Sämtliche 43 Termine wurden kurz vorher aufgehoben
Bis einschließlich 28. Februar, teilt das Oberlandesgericht auf Nachfrage mit, seien sämtliche Termine in der Sache aufgehoben worden. Ebenso wie die meisten von fast 70 anberaumten Prozesstagen im zweiten Halbjahr 2018 und insgesamt 200 von mehr als 500 anhängigen Verfahren – die fünf zuständigen Zivilsenate lassen die Absagen wegen ihrer Vielzahl schon gar nicht mehr mitteilen. „Gründe waren insbesondere Rücknahme der Klage, der Berufung und außergerichtliche Vergleichsgespräche.“
Es ist schon lange ein offenes Geheimnis: Der Volkswagen-Konzern bietet vielen klagenden Kunden Vergleiche an. Allerdings erst im Berufungsverfahren, meist kurz vor einem Termin an einem Oberlandesgericht. Seit im Herbst 2015 die Abgas-Manipulationen bekannt wurden, zogen rund 50.000 Diesel-Fahrer vor Gericht. Diese Zahl bestätigte das Unternehmen dieser Redaktion.
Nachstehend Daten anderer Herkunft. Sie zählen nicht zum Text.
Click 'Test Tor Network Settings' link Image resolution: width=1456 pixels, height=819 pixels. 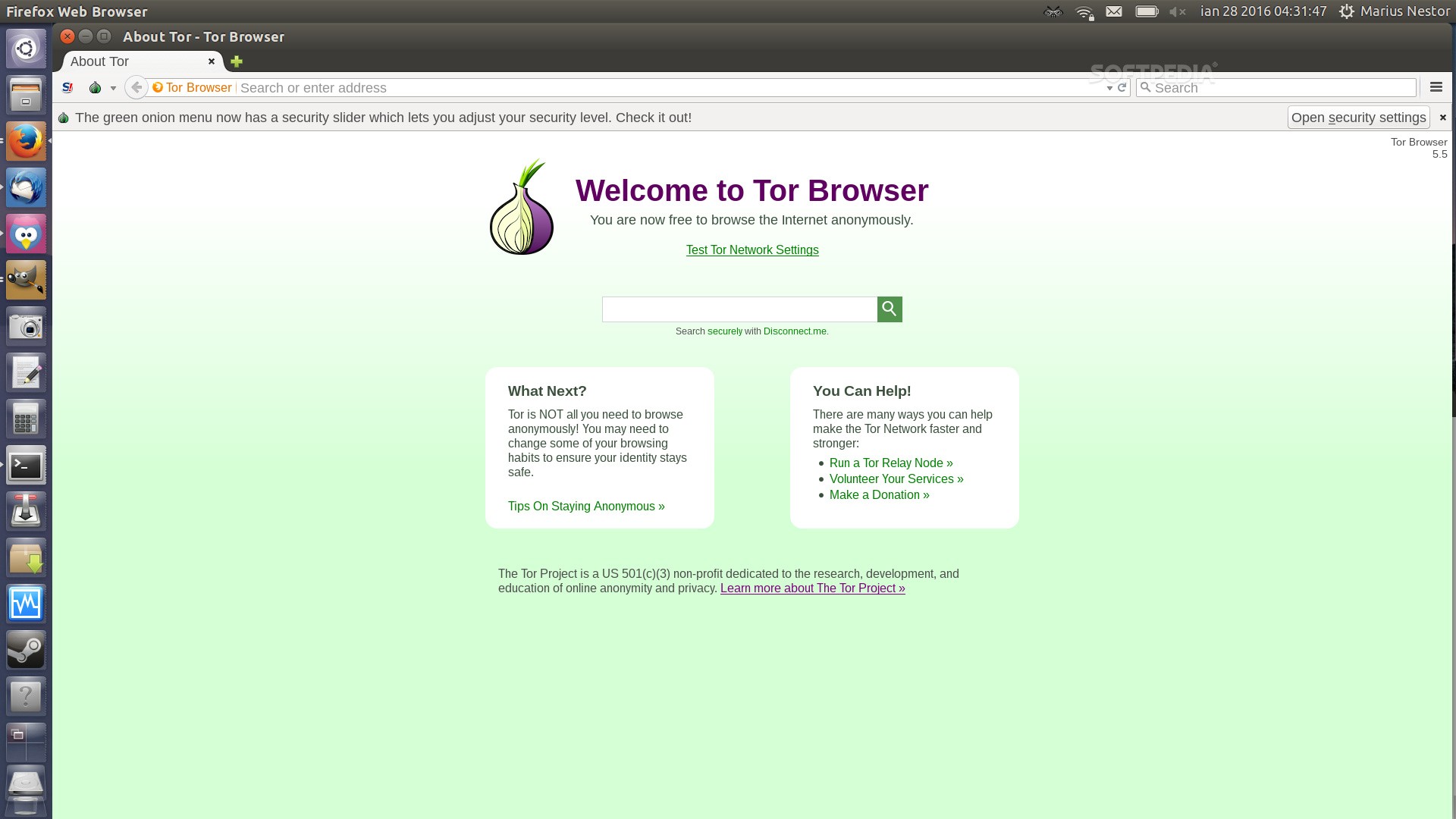[x=752, y=250]
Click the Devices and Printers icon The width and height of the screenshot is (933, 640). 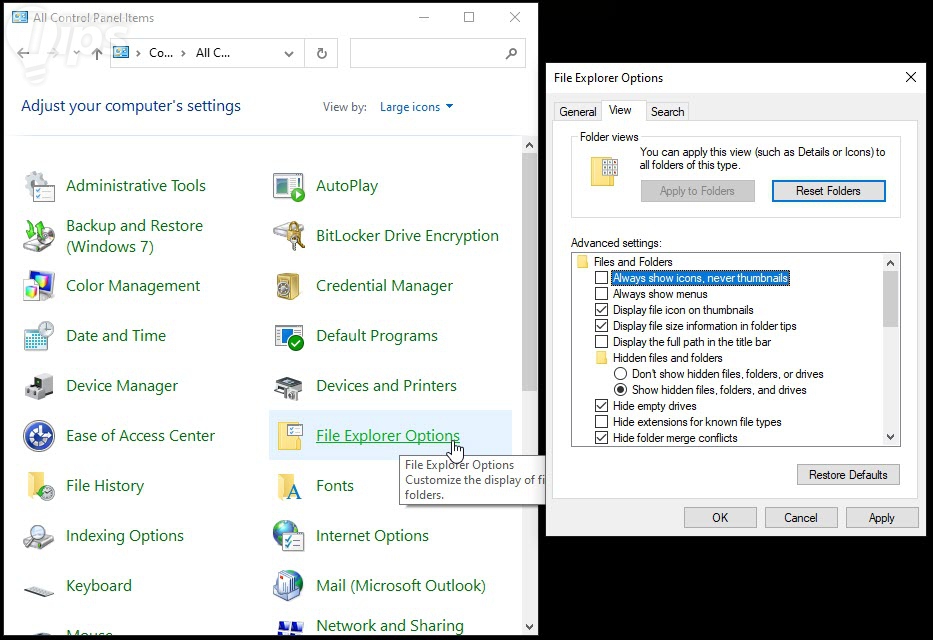289,386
In erster Instanz hätten Landgerichte inzwischen 14.000 Urteile gesprochen, mehrheitlich seien diese „im Sinne von Volkswagen oder der Händler entschieden worden“.
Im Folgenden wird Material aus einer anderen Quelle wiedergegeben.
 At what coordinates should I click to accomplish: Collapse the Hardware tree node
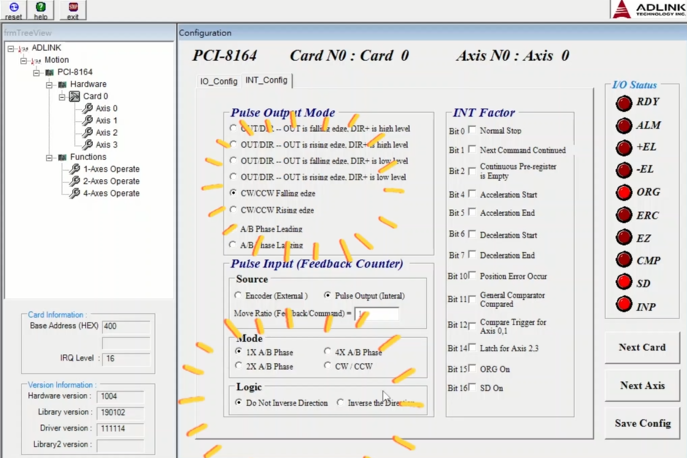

Bochumer Anwalt unterschrieb um die 100 Vergleiche
Trotzdem ziehen Tausende in die Berufung – vorbereitet auf einen längeren Rechtsstreit, der häufig vor der mündlichen Verhandlung abrupt endet. Dutzende Termine hatte allein der Bochumer Rechtsanwalt Jochen Struck für Februar auf dem Zettel – alle an Oberlandesgerichten in der zweiten Instanz. Keiner habe stattgefunden, sagt Struck, „wir rechnen schon gar nicht mehr damit“. Die Kanzlei Jordan Fuhr Meyer betreut mehr als 1000 Mandanten im Abgas-Skandal, viele hat sie in erster Instanz an Landgerichten in Bochum oder Essen gewonnen, zur zweiten kam es nie.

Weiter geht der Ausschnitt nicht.